Camaradas, nós somos o Partido que foi fundado em 1922, o Partido que liderou o levante comunista de 1935, o Partido que mesmo perseguido ferozmente durante a ditadura do Estado Novo elegeu diversos parlamentares em diferentes níveis nas eleições que se seguiram na nova república, o Partido que contribuiu ativamente, através de seus quadros históricos, na produção cultural brasileira.

Mas também somos capazes de perceber que o Partido que também errou, e aderiu à direcionamentos equivocados que culminaram em cisões na década de 1960, que apesar de ter conseguido ser uma das lideranças políticas nas greves gerais que ocorreram no final da década de 1970, chegou à década de 1980 condenado, perdendo seu líder histórico e diversos militantes, cedeu ao eurocomunismo, tornando mais fácil o golpe de 1992. Mas nem esse golpe pôde destruir esse Partido, que logo renasceu das cinzas para se tornar o primeiro partido do Brasil a compreender que o caráter da revolução nesse país é etapista, mas socialista. 

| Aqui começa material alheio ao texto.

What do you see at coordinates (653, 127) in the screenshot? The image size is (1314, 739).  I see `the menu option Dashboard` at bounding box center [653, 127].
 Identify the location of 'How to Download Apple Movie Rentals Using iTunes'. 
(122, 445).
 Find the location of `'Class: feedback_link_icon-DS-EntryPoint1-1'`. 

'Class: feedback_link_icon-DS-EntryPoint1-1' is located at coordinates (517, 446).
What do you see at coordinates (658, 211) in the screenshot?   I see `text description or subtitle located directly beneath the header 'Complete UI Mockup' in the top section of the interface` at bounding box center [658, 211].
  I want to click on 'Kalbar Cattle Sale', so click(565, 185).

O que parece que os camaradas querem é poderem afirmar “sim nós somos um partido pequeno, que está conduzindo trabalhos a um nível tristemente artesanal, que está extremamente distante da classe trabalhadora e que no momento não representa nenhum peso na correlação de forças da luta de classe brasileira, mas, somos o partido de Luiz Carlos Prestes, o partido mais antigo do Brasil, o partido que organizou guerrilhas no nordeste, que ‘grandiosamente’ sublevou 4 quartéis em 1935”. Em outras palavras, querem, em meio a todo esse desespero, apegar-se a algo para poderem falar: Sim, nós somos irrelevantes na política brasileira, mas somos o Partidão!!!. 

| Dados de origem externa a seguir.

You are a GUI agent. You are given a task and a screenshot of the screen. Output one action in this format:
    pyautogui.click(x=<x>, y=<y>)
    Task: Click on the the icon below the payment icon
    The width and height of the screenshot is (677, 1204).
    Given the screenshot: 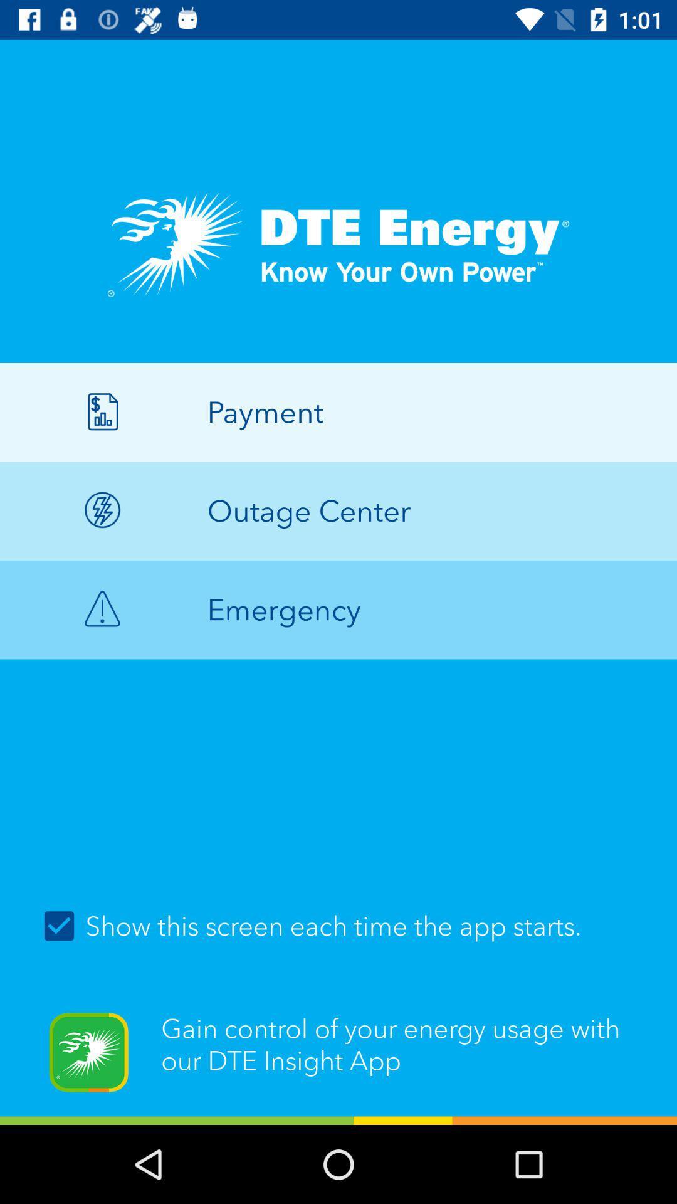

Esse pensamento é extremamente danoso para a nossa organização, pois é a mesma exaltação da história e dos supostos feitos do partido (completamente atravessados de contradições e de ausências de autocríticas sinceras e qualificadas como a Insurreição de 1935) que serviram de “muleta” para amparar nossa frustrações, atenuar nossos equívocos e nossa insignificância e, consequentemente, frear ou eufemizar os processos de autocrítica e de profissionalização dos nossos trabalhos. 

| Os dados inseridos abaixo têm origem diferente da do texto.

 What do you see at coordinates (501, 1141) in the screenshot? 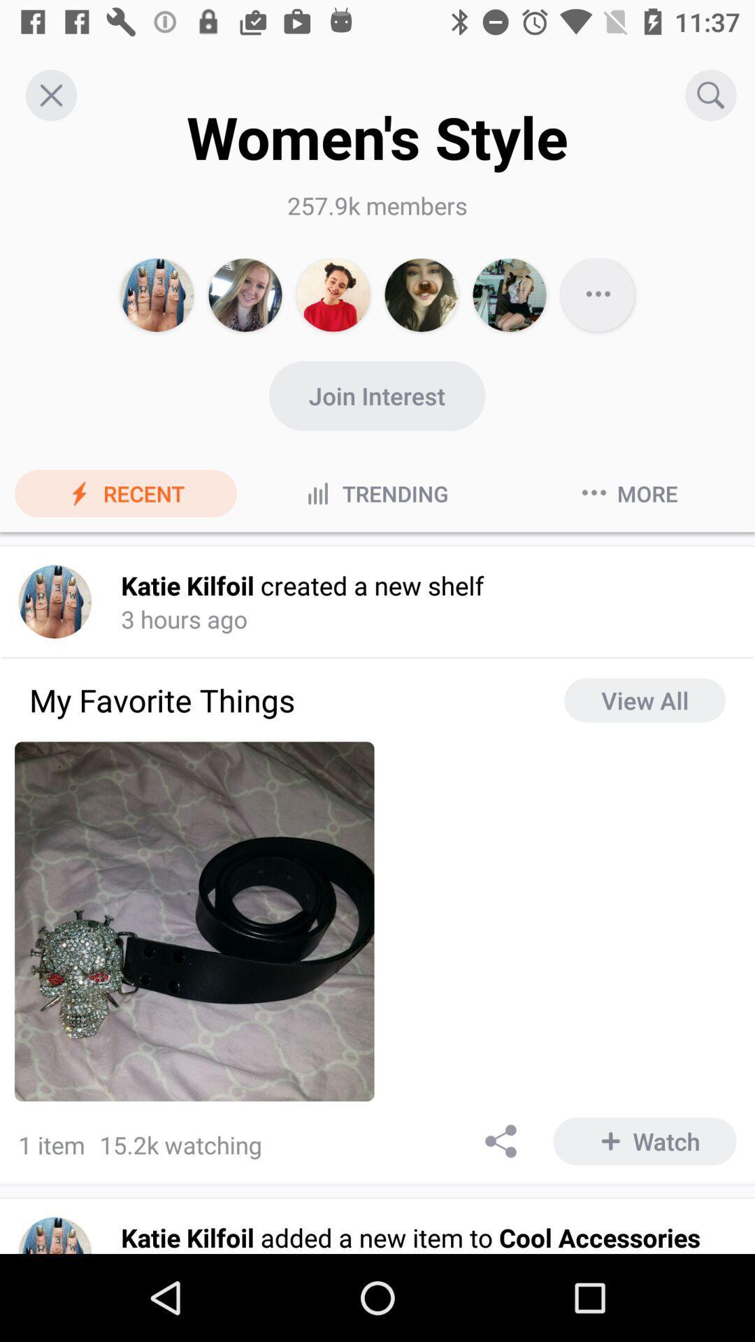
I see `share the article` at bounding box center [501, 1141].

Os camaradas afirmam ter medo de perder o nome do PCB, pois, segundo eles, isso nos tornará pequenos. Porém, um partido só pode ter a força e o tamanho que os seus próprios militantes e seu trabalho político dão a ele. Precisamos ter a coragem de admitir que somos, sim, pequenos e o que nos tornará grandes não será a muleta da história gloriosa do Partidão ou uma sigla, mas sim o nosso trabalho político.

Por isso, defendo que Partido Comunista dos Trabalhadores Brasileiros (PCTB) é não somente o nome mais “cientificamente correto”, como também o mais politicamente correto, aquele que dialoga melhor com o nosso programa político e com o momento que o movimento comunista e a nossa organização está passando.